"WSZYSCY MOI PRZYJACIELE NIE ŻYJĄ" - RECENZJA
Już przyjęcie "W lesie dziś nie zaśnie nikt" udowodniło, że polski widz nie zawsze jest gotowy na film, który w anglojęzycznym wydaniu śmieszyłby go łez, ale w wariancie, gdy w obsadzie pojawia się Julia Wieniawa i inne polskie nazwiska, to diametralnie zmienia się spojrzenie na produkcję. Podejrzewam, że w przypadku "Wszyscy moi przyjaciele nie żyją" będziemy mieć powtórkę z rozrywki, bo debiutancki film Jana Belcla to amerykańska komedia koledżowa w polskich ciuchach.

Mitja Okorn przejmuje polską rozrywkę. Słoweński reżyser, który najpierw pokazał nam "Listami do M." i "Planetą singli", że komedia romantyczna w polskim wydaniu nie musi żenować, teraz wygodnie rozsiadł się w fotelu producenta i - w międzyczasie zaliczając hollywódzki debiut filmem "Life in a Year" - umożliwił pełnometrażowy debiut swojemu rodakowi i asystentowi, Janowi Belclowi, który urodził się w 1992 roku. Piszę o tym nie bez powodu, bo klimat "Wszyscy moi przyjaciele nie żyją" doskonale ukazuje, na jakich filmach wychował się Belcl, ponieważ na ekranie odnajdziecie zapożyczenia zarówno od Quentina Tarantino czy Kevina Smitha, przez nazbyt oczywiste nawiązanie do "Lśnienia", aż po wszelakie mrugnięcia okiem, gdzie znajdują się kolejne części "American Pie", "Świntucha" czy "Szalonej imprezy".
To sprawia, że "Wszyscy moi przyjaciele nie żyją" mogą bawić wszędzie, bo humor jest uniwersalny i pozbawiony lokalizacyjnego kontekstu. Jan Belcl stawia na prosty i sprośny dowcip, który nie każdemu przypadnie do gustu. Wielu oburzy sią na żarty o oddawaniu moczu podczas seksu czy kolejne śmierci zblazowanych imprezowiczów, ale cóż zrobić, co poradzić, mnie akurat śmieszy. Tutaj wszystko jest kawałem oraz żartem; twórcy doskonale zdają sobie sprawę, że wrzucają do filmowego gara wszelkie stereotypy wyjęte z bliźniaczych produkcji, ale to wszystko działa żywo, spójnie, jest dynamiczne i ładnie zrealizowane. O nic więcej nie chodziło, czysta rozrywka i zabawa.
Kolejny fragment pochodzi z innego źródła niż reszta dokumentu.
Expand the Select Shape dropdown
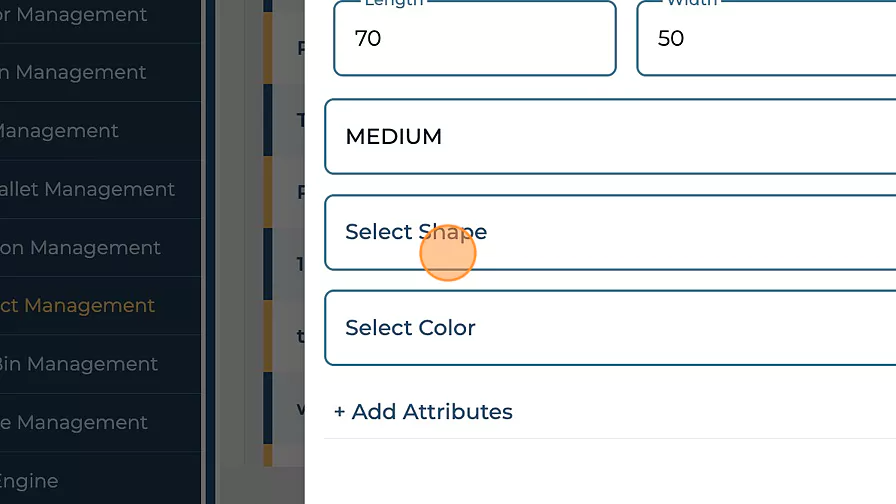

Szczególnie widać to po aktorach, którzy doskonale bawili się na planie. Chociaż produkcja promowana jest twarzą i piosenką w wykonaniu Julii Wieniawy, to paradoksalnie młoda aktorka kreuje na ekranie chyba najmniej interesującą postać z całej galerii freaków, alkusów, ćpunów i quasi hipsterów. Pięknie szarżuje Paulina Gałązka, która ewidentnie była już w klimatach "Dziewczyn z Dubaju", ale show i tak kradnie Monika Krzywkowska, która tuż przed finałem zalicza naprawdę wielki moment. Świetna rola. Polska matka Stiflera na jaką zasłużyliśmy! Bardzo dobrze prezentują się panowie; Adam Bobik i Mateusz Więcławek zachwycają, przy okazji prezentując widzom chyba najbardziej psychologicznie skomplikowanych bohaterów. Odkryciem dla mnie jest Adam "Graf" Turczyk, który nie tylko robi doskonale refreny dla Diho Raz, ale na ekranie udowadnia, że w komedii czuje się jak w ryba w wodzie. Wyborny debiut zalicza Konrad Żygadło, który swój potencjał już pokazał na deskach warszawskiego Teatru Collegium Nobilium. Istne wejście z buta.
"Wszyscy moi przyjaciele nie żyją" to uniwersalna opowieść o tym, jak... nie należy imprezować. Zabawa kinem w anturażu sylwestrowej imprezy, gdzie wszystko się może zdarzyć, gdy głowa pełna marzeń, nos pełen koksu, krew pełna alkoholu, a jądra pełne nasienia. Jest tutaj luz, dynamika, żart, seks, krew, jeszcze więcej seksu i krwi - wchodzę w to! Oglądajcie i bawcie się dobrze na sylwestrowych imprezach.